Свободен ли от мифов и талисманов “отрицатель” Базаров? Чем решительнее отрицание, чем менее обнаруживает оно колебаний и сомнений, тем лучше, тем могущественнее авторитет, тем возвышеннее идол, тем непоколебимее вера. Не только идол, но и талисман есть у Базарова. Это, по замечанию Каткова, книжка Бюхнера, играющая роль какого-то талисмана. Ту же мысль высказывают и современные исследователи; “Нетрудно заметить, что книга Бюхнера имеет для Базарова особенное значение. Герой часто носит ее с собой и, при случае пусть несколько пренебрежительно, но рекомендует читать окружающим, словно новоявленный проповедник”.

Действительно, уже вскоре после своего появления сочинение Бюхнера воспринималось современниками, вследствие необыкновенной популярности, в качестве своего рода “библии материализма”. И несмотря на то, что все в романе, включая самого автора, подчеркивают, будто Базаров ни во что не верит, нельзя не заметить, что именно в свою “библию” силы и материи он как раз верит, причем верит неутомимо и даже идеально, почти по-шиллеровски.

Интересно, что Базаров недоволен почти молитвенным отношением Николае Петровича к Пушкину и неизменно прерывает неоднократные попытки Кирсанова обратиться к авторитету великого поэта.
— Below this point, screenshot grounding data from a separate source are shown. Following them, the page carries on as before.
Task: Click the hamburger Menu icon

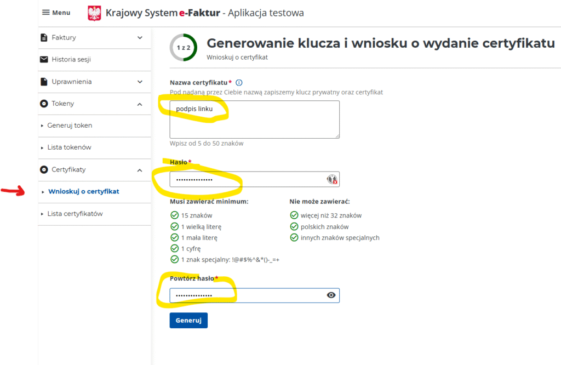Action: pos(46,13)
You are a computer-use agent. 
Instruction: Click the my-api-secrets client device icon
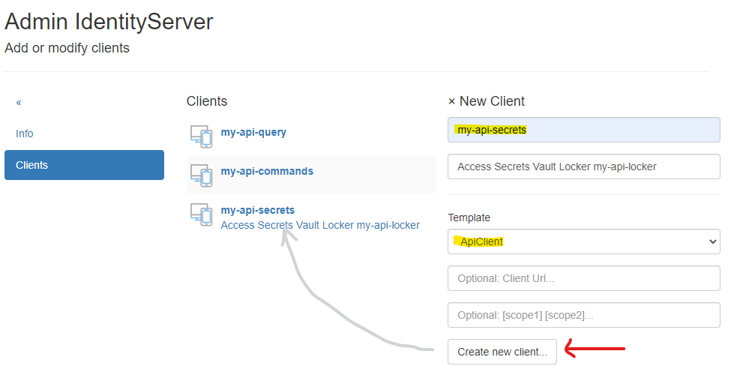pyautogui.click(x=201, y=214)
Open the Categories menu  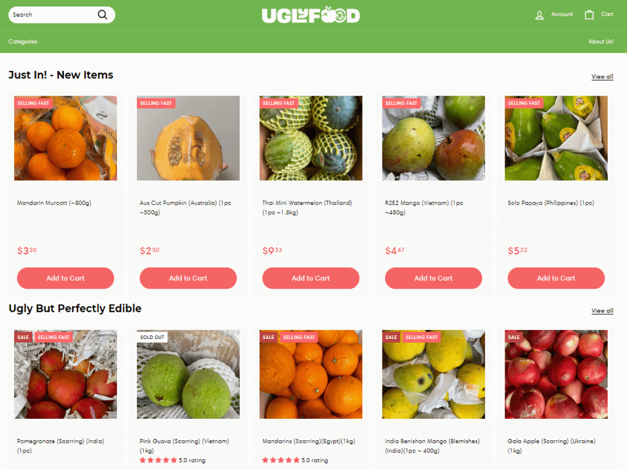point(23,42)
Однако неудача Базарова в попытке заменить томик Пушкина в руках Николая Петровича сочинением Бюхнера приобретает символический смысл. Пушкинская поэзия освещает весь роман – от цитируемых Николаем Петровичем стихов из “Евгения Онегина” (3-я глава) до перифраза в последней главе строк из стихотворения “Брожу ли я вдоль улиц шумных…”. Получается, что никакая наука не заменит веру и искусство, никакая польза не заменит любовь и поэзию. Вспомним, что позже, в эпизоде разговора Базарова с Фенечкой, “ученая книга, мудреная” со статьей “о креозоте” “скользнула со скамейки на землю” как раз в тот момент, когда Базаров увлеченно говорил комплименты Фенечке… Наконец, в последних словах умирающего Базарова не поминается никакая наука. Слова “Дуньте на умирающую лампаду” звучат романтично, а фраза “Теперь… темнота…” не случайно перекликается с гамлетовской “The rest is silence” (“Дальше – тишина”).
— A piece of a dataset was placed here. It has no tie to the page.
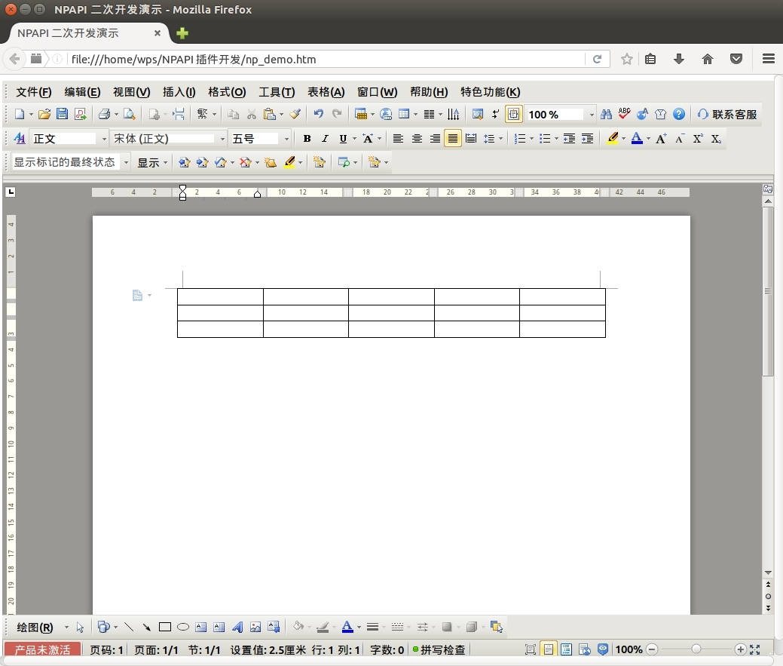Click the Undo arrow icon

[x=318, y=115]
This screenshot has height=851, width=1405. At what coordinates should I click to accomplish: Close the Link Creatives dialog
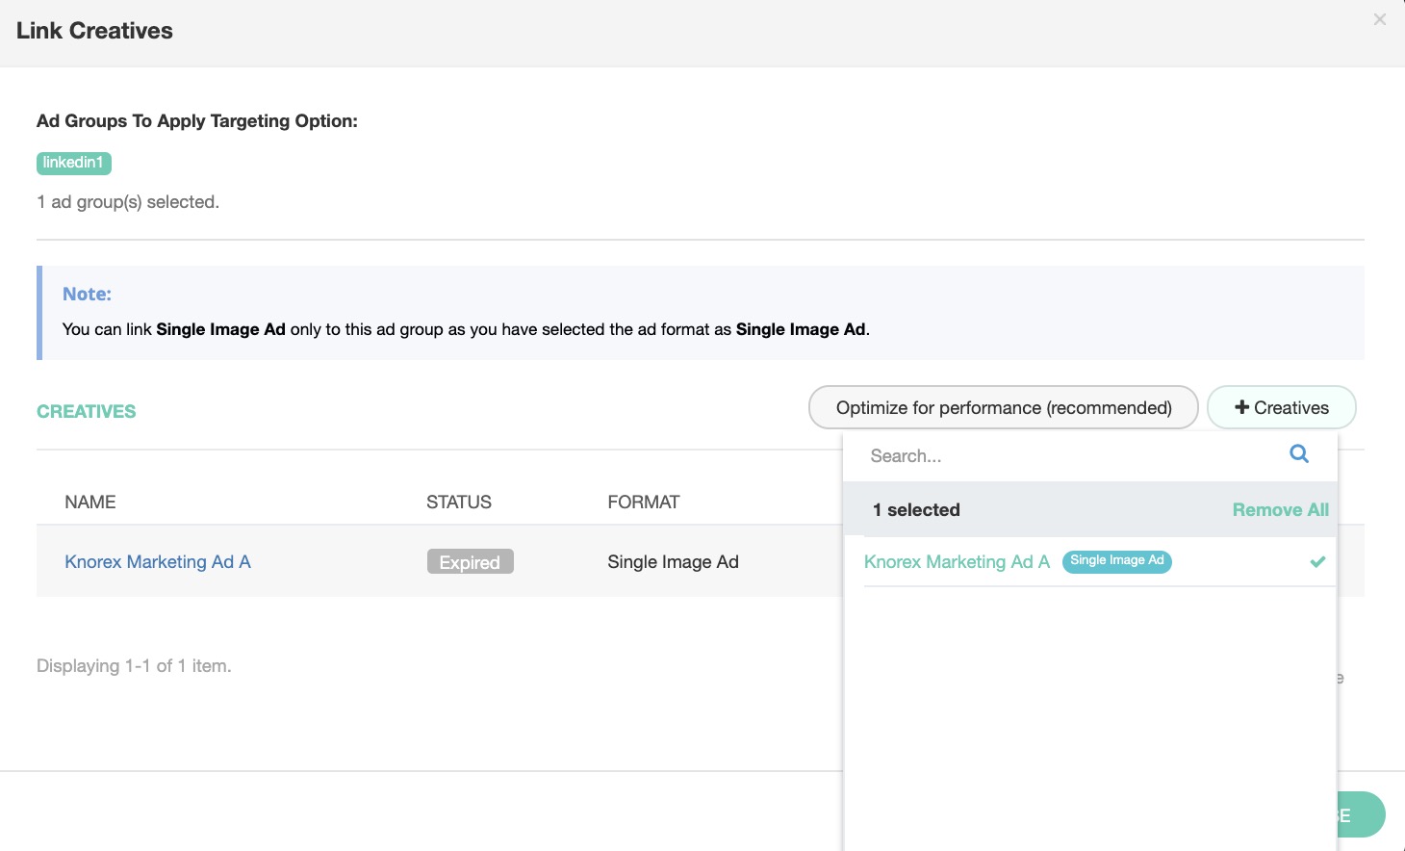coord(1379,19)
Этими же словами, кстати, заканчивается тургеневская повесть: “Довольно”. Оказывается, в конце романа Базаров сам заговорил, как Пушкин или Тургенев. Можно даже сказать, что Пушкин – это талисман всего тургеневского романа. Тургеневу близка мудрая позиция автора “Евгения Онегина” (“Но я молчу: Два века ссорить не хочу”) и вообще та особенность пушкинского творчества, о которой хорошо сказал В. Н. Турбин: “Любимый прием Пушкина: повторять в современности древность”. Ранее это, хотя и с явным неудовольствием, отмечал И. Ф. Анненский, писавший о Тургеневе: “Это был пушкинец, пожалуй, самый чистокровный. Тургенев гармонизировал только старое, весь среди милых его сердцу условностей. Для Тургенева даже новое точно когда-то уже было”.
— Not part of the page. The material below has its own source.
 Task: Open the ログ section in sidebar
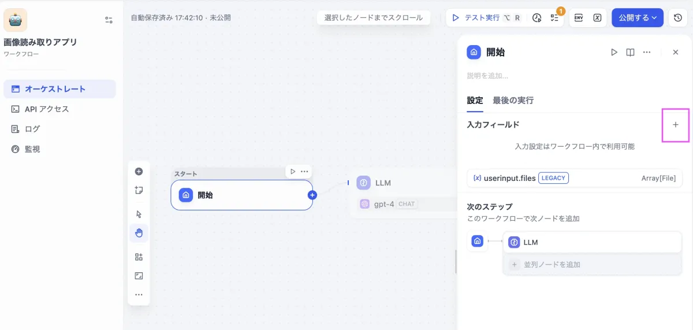32,129
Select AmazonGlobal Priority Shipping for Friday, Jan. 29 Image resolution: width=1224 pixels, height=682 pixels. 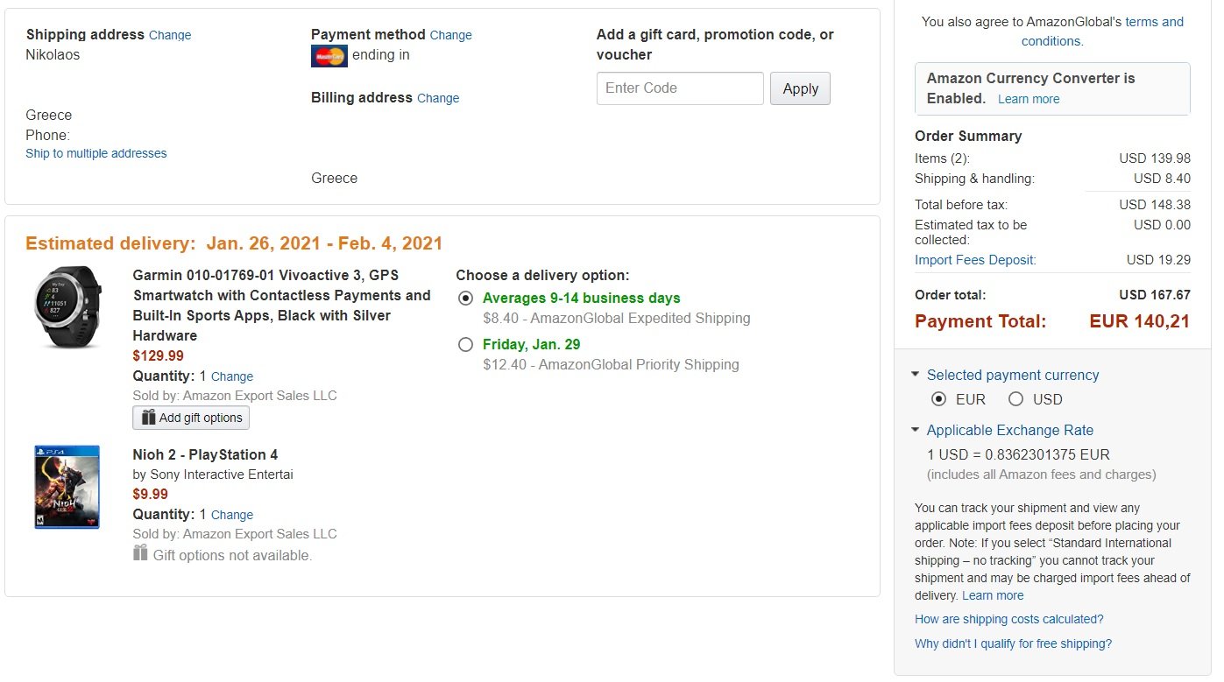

Обращают на себя внимание и неоднократные упоминания о заразных заболеваниях, эпидемиях, вспыхивающих то тут, то там в неспокойное лето 1859 года. “Холера стала появляться кое-где по окрестностям”, именно с Павлом Петровичем случается “довольно сильный принадок”, причем Павел Кирсанов.- единственный обитатель Марьина, упорно отказывавшийся (до дуэли) от медицинской помощи Базарова. Упоминается (в рассказах Василия Ивановича) “любопытный эпизод чумы в Бессарабии”, хотя и давний. Наконец, роковой порез Базаров получает при вскрытии трупа тифозного больного (тоже заразная болезнь!). Таким образом, в романе Тургенева силы матери-природы наказывают храбреца, самоуверенно бросившего вызов року. Мотив ослепления перед смертью можно усмотреть также в последних словах Базарова, которые мы сравнивали с последними словами Гамлета.

Здесь мы рассмотрели лишь небольшую часть всех переплетений романа с мифами и легендами мира. Базаров, Кирсанов, женщины, присутствующие в романе, и даже слуга – Все в понимании Тургенева зависимы от талисманов, их жизни переплетены между собой и закольцованы.